BEGIN Records provided

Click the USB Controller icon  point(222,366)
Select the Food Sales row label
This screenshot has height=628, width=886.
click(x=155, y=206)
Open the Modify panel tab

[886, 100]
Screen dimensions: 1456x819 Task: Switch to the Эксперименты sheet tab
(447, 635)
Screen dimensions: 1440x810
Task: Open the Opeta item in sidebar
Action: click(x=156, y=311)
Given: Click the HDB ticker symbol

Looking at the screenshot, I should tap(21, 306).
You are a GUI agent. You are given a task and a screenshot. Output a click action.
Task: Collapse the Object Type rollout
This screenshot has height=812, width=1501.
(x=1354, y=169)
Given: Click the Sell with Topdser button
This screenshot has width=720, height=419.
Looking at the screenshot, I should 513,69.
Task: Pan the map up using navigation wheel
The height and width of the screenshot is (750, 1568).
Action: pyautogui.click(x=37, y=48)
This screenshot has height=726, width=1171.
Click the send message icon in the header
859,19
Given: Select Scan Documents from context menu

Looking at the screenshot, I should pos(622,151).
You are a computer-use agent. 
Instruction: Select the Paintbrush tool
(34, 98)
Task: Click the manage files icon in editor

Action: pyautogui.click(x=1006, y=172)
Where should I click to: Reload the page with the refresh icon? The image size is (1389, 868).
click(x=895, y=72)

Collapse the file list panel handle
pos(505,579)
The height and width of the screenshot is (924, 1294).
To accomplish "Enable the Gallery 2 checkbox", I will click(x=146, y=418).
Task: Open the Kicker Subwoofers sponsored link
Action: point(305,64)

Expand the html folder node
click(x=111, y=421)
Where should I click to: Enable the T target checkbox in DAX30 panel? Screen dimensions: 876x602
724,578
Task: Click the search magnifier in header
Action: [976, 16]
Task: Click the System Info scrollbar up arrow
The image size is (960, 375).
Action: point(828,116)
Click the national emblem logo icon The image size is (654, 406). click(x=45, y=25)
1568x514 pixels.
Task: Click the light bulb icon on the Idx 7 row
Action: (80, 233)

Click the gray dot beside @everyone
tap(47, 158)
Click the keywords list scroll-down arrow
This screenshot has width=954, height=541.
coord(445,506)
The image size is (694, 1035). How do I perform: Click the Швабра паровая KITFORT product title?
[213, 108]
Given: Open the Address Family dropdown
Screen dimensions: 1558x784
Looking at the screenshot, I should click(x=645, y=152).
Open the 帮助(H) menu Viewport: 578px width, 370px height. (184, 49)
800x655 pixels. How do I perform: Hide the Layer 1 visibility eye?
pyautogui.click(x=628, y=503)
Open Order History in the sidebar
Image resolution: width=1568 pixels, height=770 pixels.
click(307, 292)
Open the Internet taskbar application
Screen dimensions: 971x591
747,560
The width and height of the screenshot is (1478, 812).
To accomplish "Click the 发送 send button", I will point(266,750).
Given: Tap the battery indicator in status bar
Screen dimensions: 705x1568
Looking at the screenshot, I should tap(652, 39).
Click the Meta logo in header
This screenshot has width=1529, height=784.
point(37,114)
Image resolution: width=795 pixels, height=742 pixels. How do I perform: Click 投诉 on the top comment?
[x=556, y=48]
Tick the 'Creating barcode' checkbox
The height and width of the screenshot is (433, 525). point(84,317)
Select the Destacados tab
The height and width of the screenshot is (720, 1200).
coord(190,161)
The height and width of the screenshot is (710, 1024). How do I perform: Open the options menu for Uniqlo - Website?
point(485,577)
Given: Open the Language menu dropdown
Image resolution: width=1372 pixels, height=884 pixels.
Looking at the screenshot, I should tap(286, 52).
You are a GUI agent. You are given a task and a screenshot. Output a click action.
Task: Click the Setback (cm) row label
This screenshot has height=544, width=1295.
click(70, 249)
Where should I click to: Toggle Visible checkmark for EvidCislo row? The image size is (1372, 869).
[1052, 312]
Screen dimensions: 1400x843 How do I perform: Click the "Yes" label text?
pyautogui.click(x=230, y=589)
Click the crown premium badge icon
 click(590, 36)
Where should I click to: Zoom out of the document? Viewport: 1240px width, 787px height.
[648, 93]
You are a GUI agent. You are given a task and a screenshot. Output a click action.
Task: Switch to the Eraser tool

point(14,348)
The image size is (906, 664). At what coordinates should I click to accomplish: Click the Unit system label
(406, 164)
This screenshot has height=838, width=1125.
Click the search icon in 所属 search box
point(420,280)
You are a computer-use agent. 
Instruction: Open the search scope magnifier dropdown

END Records provided

Exercise:
Give the number of lines in the data that contain "dropdown", with no other words.

Answer to the exercise:
3